* Exercise aim *
Can you repeat the stretch of the listing from the line containing "You are a computer-use agent. 392x742 pixels." through the end of the listing, word for word?

(Records for finding displayed items)
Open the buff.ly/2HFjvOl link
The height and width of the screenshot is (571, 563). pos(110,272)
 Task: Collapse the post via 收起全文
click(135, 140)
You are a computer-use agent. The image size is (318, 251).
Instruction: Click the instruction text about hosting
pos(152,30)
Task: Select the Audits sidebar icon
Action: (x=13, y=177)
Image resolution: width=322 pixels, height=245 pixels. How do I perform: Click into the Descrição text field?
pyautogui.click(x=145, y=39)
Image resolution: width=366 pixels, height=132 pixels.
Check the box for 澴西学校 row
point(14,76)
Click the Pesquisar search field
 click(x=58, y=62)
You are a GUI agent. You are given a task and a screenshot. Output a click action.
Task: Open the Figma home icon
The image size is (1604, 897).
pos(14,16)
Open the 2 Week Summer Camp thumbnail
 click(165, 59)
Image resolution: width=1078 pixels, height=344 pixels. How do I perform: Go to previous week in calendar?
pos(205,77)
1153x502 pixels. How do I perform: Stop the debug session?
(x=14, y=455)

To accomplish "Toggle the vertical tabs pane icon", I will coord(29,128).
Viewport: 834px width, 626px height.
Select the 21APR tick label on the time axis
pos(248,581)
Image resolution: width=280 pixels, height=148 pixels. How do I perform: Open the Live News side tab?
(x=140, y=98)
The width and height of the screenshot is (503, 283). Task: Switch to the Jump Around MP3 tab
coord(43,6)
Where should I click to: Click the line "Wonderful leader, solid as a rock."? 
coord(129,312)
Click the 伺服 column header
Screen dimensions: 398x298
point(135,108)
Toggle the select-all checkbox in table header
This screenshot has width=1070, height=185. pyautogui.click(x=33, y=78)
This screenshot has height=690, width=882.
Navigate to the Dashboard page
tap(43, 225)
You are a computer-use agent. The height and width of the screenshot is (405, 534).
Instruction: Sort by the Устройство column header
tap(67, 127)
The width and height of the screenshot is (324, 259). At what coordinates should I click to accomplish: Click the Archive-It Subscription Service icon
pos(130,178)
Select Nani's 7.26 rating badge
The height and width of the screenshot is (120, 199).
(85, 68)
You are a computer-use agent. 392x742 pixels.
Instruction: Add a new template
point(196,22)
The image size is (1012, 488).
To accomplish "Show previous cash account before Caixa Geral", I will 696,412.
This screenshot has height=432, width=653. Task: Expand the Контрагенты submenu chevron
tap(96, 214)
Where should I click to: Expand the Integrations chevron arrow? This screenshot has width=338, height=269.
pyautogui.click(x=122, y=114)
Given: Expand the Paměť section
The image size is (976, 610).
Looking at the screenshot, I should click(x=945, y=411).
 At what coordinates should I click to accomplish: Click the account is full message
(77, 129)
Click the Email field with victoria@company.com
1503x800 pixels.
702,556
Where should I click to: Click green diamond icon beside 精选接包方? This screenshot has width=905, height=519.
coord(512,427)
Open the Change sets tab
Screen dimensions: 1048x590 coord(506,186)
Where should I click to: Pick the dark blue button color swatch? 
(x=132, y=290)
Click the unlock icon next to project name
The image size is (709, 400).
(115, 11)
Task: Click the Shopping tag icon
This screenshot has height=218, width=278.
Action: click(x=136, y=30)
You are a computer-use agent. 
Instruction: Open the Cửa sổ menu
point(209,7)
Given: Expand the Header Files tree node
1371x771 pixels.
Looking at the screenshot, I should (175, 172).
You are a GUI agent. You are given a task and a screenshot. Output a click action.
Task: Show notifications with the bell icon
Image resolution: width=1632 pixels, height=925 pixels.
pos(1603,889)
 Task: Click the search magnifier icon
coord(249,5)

* Written solution *
You are a computer-use agent. 392x742 pixels.
Instruction: Add a new template
point(196,22)
The image size is (1012, 488).
To accomplish "Show previous cash account before Caixa Geral", I will 696,412.
This screenshot has height=432, width=653. Task: Expand the Контрагенты submenu chevron
tap(96, 214)
Where should I click to: Expand the Integrations chevron arrow? This screenshot has width=338, height=269.
pyautogui.click(x=122, y=114)
Given: Expand the Paměť section
The image size is (976, 610).
Looking at the screenshot, I should click(x=945, y=411).
 At what coordinates should I click to accomplish: Click the account is full message
(77, 129)
Click the Email field with victoria@company.com
1503x800 pixels.
702,556
Where should I click to: Click green diamond icon beside 精选接包方? This screenshot has width=905, height=519.
coord(512,427)
Open the Change sets tab
Screen dimensions: 1048x590 coord(506,186)
Where should I click to: Pick the dark blue button color swatch? 
(x=132, y=290)
Click the unlock icon next to project name
The image size is (709, 400).
(115, 11)
Task: Click the Shopping tag icon
This screenshot has height=218, width=278.
Action: click(x=136, y=30)
You are a computer-use agent. 
Instruction: Open the Cửa sổ menu
point(209,7)
Given: Expand the Header Files tree node
1371x771 pixels.
Looking at the screenshot, I should (175, 172).
You are a GUI agent. You are given a task and a screenshot. Output a click action.
Task: Show notifications with the bell icon
Image resolution: width=1632 pixels, height=925 pixels.
pos(1603,889)
 Task: Click the search magnifier icon
coord(249,5)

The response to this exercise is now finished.